- Given records -
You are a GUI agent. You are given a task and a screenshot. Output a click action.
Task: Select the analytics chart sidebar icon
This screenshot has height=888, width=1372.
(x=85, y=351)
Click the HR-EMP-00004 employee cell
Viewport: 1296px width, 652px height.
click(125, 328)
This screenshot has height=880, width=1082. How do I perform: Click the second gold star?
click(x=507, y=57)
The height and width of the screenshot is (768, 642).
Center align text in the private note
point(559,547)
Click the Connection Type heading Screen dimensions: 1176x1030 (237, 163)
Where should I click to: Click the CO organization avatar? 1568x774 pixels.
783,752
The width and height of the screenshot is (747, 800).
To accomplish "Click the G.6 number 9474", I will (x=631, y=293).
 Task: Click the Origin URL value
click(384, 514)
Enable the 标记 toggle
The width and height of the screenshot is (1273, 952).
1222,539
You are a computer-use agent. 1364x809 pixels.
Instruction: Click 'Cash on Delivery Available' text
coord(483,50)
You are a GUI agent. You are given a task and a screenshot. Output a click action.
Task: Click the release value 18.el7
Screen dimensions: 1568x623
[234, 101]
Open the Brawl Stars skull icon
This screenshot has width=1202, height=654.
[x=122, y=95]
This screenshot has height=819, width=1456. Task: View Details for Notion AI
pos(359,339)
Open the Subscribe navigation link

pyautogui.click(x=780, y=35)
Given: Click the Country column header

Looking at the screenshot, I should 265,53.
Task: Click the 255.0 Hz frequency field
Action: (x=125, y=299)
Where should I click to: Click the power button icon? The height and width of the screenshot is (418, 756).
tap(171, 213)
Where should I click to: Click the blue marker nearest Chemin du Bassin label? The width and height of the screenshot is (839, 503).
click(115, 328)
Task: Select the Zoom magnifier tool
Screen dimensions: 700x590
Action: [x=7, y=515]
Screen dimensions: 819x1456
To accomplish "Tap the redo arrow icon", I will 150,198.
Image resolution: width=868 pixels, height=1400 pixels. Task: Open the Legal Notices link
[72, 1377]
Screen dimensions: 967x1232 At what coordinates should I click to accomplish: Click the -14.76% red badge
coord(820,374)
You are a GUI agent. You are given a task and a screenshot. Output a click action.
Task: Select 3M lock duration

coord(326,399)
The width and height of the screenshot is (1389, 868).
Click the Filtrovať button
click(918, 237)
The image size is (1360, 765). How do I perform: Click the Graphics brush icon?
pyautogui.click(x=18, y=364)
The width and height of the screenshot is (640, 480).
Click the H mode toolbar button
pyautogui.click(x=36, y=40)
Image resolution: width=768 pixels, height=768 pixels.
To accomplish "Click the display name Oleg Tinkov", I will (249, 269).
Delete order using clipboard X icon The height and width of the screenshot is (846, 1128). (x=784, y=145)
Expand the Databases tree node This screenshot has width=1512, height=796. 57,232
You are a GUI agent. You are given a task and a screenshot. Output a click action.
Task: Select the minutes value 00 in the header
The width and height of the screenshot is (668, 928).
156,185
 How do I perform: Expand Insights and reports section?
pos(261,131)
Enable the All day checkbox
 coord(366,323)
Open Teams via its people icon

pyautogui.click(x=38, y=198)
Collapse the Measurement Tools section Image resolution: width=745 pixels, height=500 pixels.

- Exercise objective -
Copy every record exactly.

- Task result -
You are a GUI agent. You are given a task and a screenshot. Output a click action.
Task: Select the analytics chart sidebar icon
This screenshot has height=888, width=1372.
(x=85, y=351)
Click the HR-EMP-00004 employee cell
Viewport: 1296px width, 652px height.
click(125, 328)
This screenshot has height=880, width=1082. How do I perform: Click the second gold star?
click(x=507, y=57)
The height and width of the screenshot is (768, 642).
Center align text in the private note
point(559,547)
Click the Connection Type heading Screen dimensions: 1176x1030 (237, 163)
Where should I click to: Click the CO organization avatar? 1568x774 pixels.
783,752
The width and height of the screenshot is (747, 800).
To accomplish "Click the G.6 number 9474", I will (x=631, y=293).
 Task: Click the Origin URL value
click(384, 514)
Enable the 标记 toggle
The width and height of the screenshot is (1273, 952).
1222,539
You are a computer-use agent. 1364x809 pixels.
Instruction: Click 'Cash on Delivery Available' text
coord(483,50)
You are a GUI agent. You are given a task and a screenshot. Output a click action.
Task: Click the release value 18.el7
Screen dimensions: 1568x623
[234, 101]
Open the Brawl Stars skull icon
This screenshot has width=1202, height=654.
[x=122, y=95]
This screenshot has height=819, width=1456. Task: View Details for Notion AI
pos(359,339)
Open the Subscribe navigation link

pyautogui.click(x=780, y=35)
Given: Click the Country column header

Looking at the screenshot, I should 265,53.
Task: Click the 255.0 Hz frequency field
Action: (x=125, y=299)
Where should I click to: Click the power button icon? The height and width of the screenshot is (418, 756).
tap(171, 213)
Where should I click to: Click the blue marker nearest Chemin du Bassin label? The width and height of the screenshot is (839, 503).
click(115, 328)
Task: Select the Zoom magnifier tool
Screen dimensions: 700x590
Action: [x=7, y=515]
Screen dimensions: 819x1456
To accomplish "Tap the redo arrow icon", I will 150,198.
Image resolution: width=868 pixels, height=1400 pixels. Task: Open the Legal Notices link
[72, 1377]
Screen dimensions: 967x1232 At what coordinates should I click to accomplish: Click the -14.76% red badge
coord(820,374)
You are a GUI agent. You are given a task and a screenshot. Output a click action.
Task: Select 3M lock duration

coord(326,399)
The width and height of the screenshot is (1389, 868).
Click the Filtrovať button
click(918, 237)
The image size is (1360, 765). How do I perform: Click the Graphics brush icon?
pyautogui.click(x=18, y=364)
The width and height of the screenshot is (640, 480).
Click the H mode toolbar button
pyautogui.click(x=36, y=40)
Image resolution: width=768 pixels, height=768 pixels.
To accomplish "Click the display name Oleg Tinkov", I will (249, 269).
Delete order using clipboard X icon The height and width of the screenshot is (846, 1128). (x=784, y=145)
Expand the Databases tree node This screenshot has width=1512, height=796. 57,232
You are a GUI agent. You are given a task and a screenshot. Output a click action.
Task: Select the minutes value 00 in the header
The width and height of the screenshot is (668, 928).
156,185
 How do I perform: Expand Insights and reports section?
pos(261,131)
Enable the All day checkbox
 coord(366,323)
Open Teams via its people icon

pyautogui.click(x=38, y=198)
Collapse the Measurement Tools section Image resolution: width=745 pixels, height=500 pixels.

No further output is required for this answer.